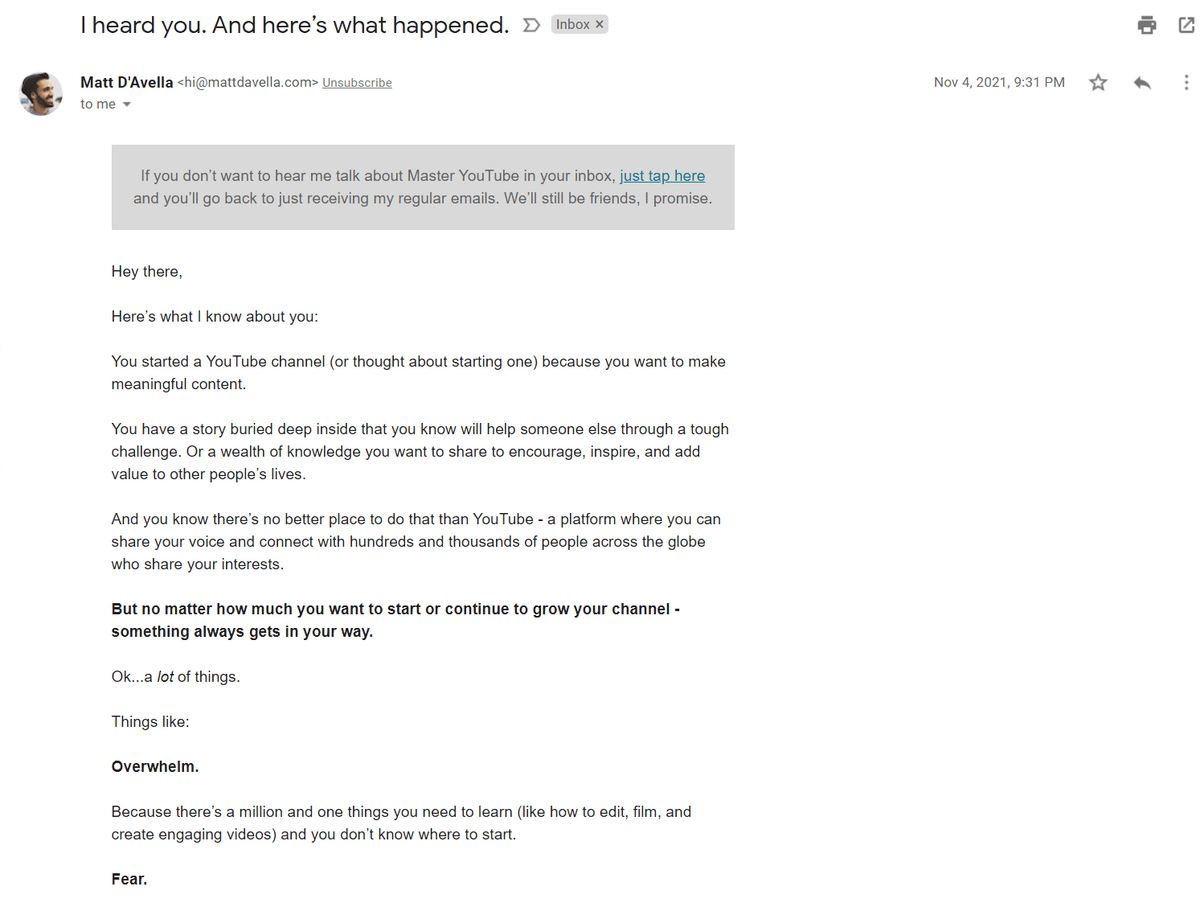Click the "Hey there," greeting line

point(147,271)
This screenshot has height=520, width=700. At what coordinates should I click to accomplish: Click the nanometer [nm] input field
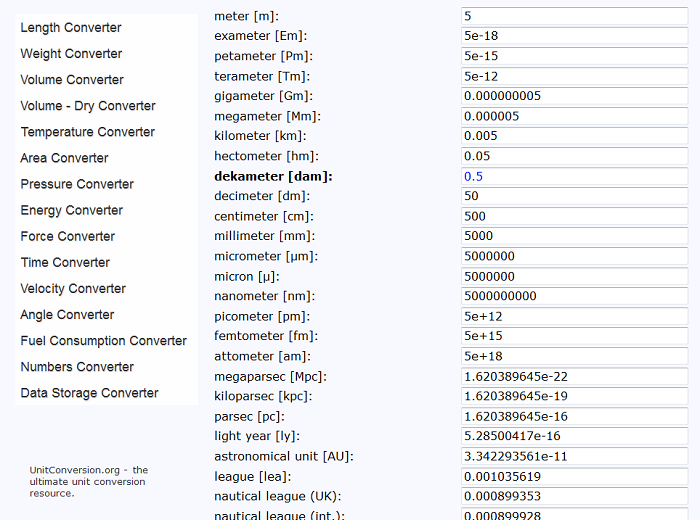click(x=575, y=296)
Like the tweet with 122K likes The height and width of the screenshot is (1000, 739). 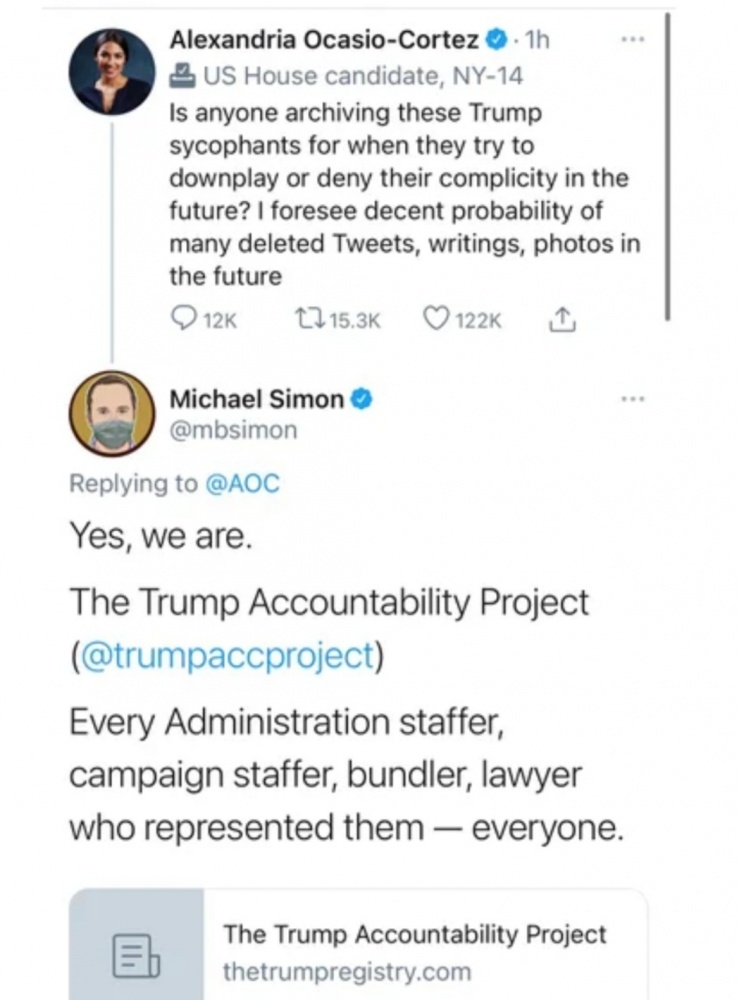tap(434, 319)
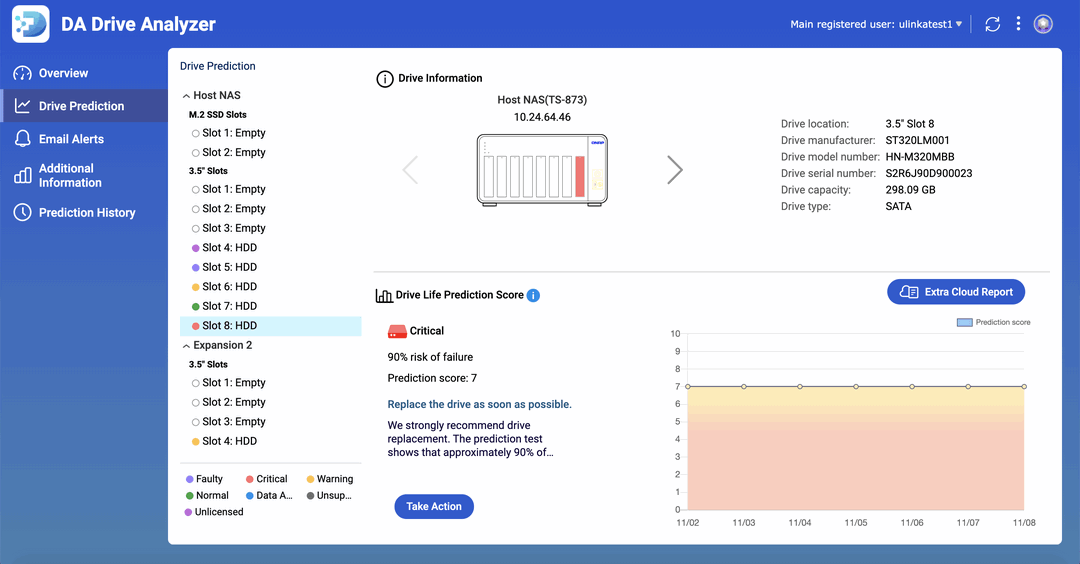The image size is (1080, 564).
Task: Click the Drive Information info icon
Action: click(384, 79)
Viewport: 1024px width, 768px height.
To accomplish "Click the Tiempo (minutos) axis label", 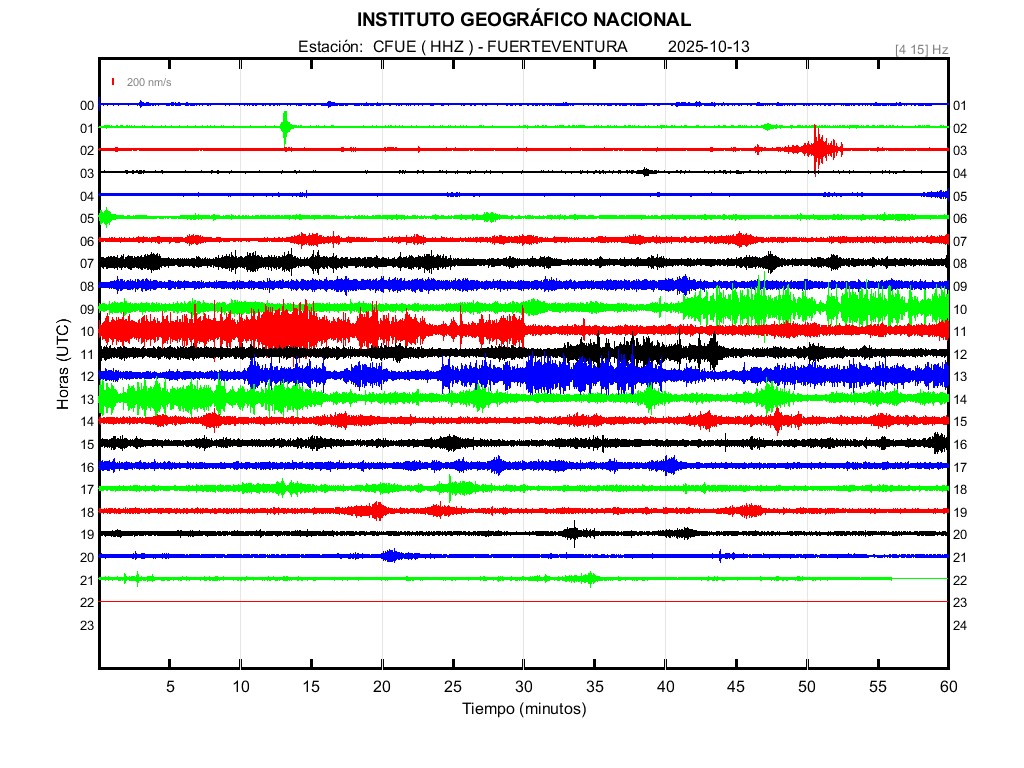I will (523, 709).
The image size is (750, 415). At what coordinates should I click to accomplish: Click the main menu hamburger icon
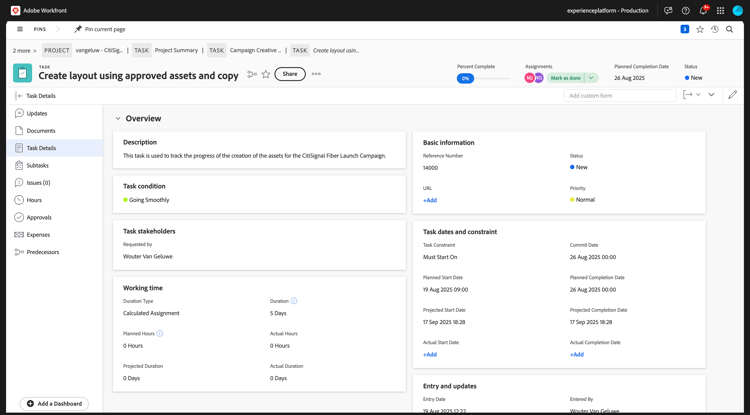[x=20, y=30]
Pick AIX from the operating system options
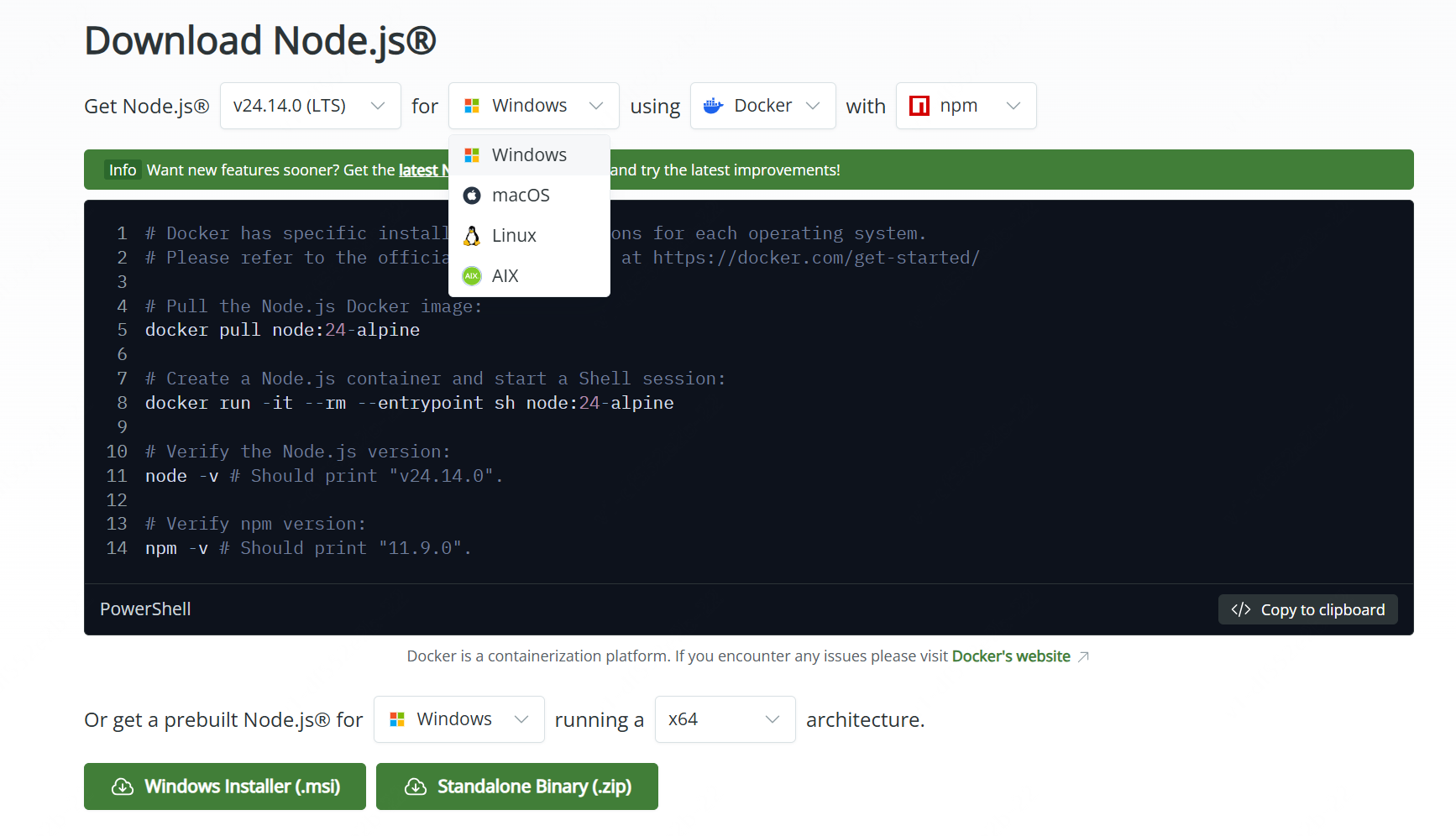1456x836 pixels. pyautogui.click(x=505, y=276)
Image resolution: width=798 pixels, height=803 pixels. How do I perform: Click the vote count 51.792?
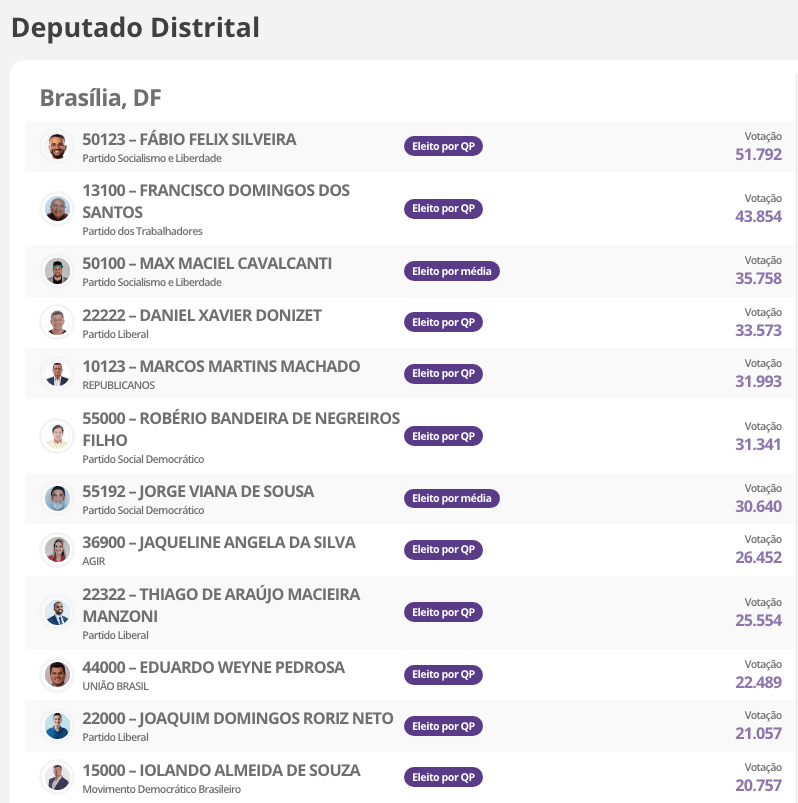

====================

Please quote the records above exactly, beginning at the line that contains "The image size is (750, 415)." and ending at their last line. Leave the pictures out.

Your response:
The image size is (750, 415). At what coordinates should I click to accomplish: Click the main menu hamburger icon
[x=20, y=30]
Pick AIX from the operating system options
1456x836 pixels. pyautogui.click(x=505, y=276)
Image resolution: width=798 pixels, height=803 pixels. How do I perform: Click the vote count 51.792?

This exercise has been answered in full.